# [Work task 1]
From the passage on spine examination, return the stretch from "A wedge or block" through "block was placed.", word for word.
# [Work task 2]
List every vertebra whose spinous process is named in the passage on spine examination.

Note is made of the ease with which the patient is able to carry out the movement. While the patient is bending forward, the examiner observes the spine from the “skyline” view.

The prominence is measured by a scoliometer giving an angular reading, or by measuring the height of the prominence directly and recorded in centimeters. If the patient has a non-structural scoliosis, it disappears during flexion while a structural scoliosis persists.

spine skyline view
Patient is asked to bend forward. The prominence is viewed “skyline” from the caudad end. The difference in the height of the prominence on the either side of the spinous process is depicted directly in centimeters in the scoliometer or as a angular reading,

Spine Extension

As with spine flexion, the examiner can use a tape measure and obtain the distance between the same two points (the C7 andT12 spinous processes). Again a 2.5 cm difference in tape measure length between standing and extension is considered normal.

Palpate the spinous process of T12 and L1 and detect at which the spine extension moves into the lumbar vertebrae. McKenzie advocates the examiner to place the hands on the lumbosacral region to add stability while performing the backward movement or to do extension while sitting or prone lying (sphinx position)”.

spine extension
Evaluating extension of thoracic spine in the standing position
spine extension
Evaluation of extension of the thoracic spine in prone position

Spine Side Flexion

Side flexion (lateral flexion of spine) is approximately 20–40° to the right and left in the thoracic spine.

The patient is asked to run the hand down the side of the leg as far as possible without bending forward or backward. The examiner can then estimate the angle of side flexion or use a tape measure to determine the length from the fingertips to the floor and compare it with that of the other side. Normally, the distances should be equal.

If, on side flexion, the ipsilateral paraspinal muscles tighten or their contracture is evident (Forrestier’s bowstring sign), ankylosing spondylitis or pathology causing muscle spasm should be considered.

A wedge or block is placed under the patient’s buttock on the side being tested. The elevation of the buttock will lock the lumbar spine in contralateral side bending and ipsilateral rotation. Instruct the patient to rotate as far as possible toward the side where the block was placed.

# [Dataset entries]
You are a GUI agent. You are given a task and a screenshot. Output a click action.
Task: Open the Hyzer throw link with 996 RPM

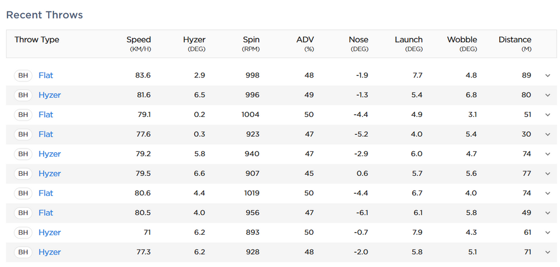point(50,95)
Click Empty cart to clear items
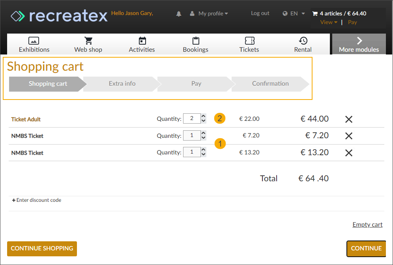 367,224
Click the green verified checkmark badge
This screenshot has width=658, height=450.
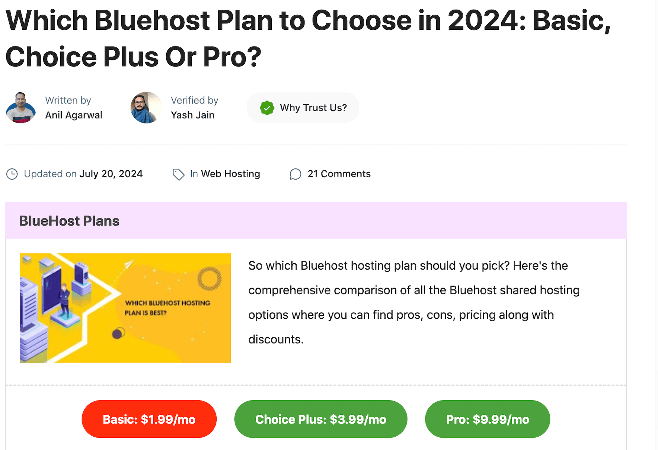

# [Exercise result 1]
A wedge or block is placed under the patient’s buttock on the side being tested. The elevation of the buttock will lock the lumbar spine in contralateral side bending and ipsilateral rotation. Instruct the patient to rotate as far as possible toward the side where the block was placed.

# [Exercise result 2]
C7
T12
L1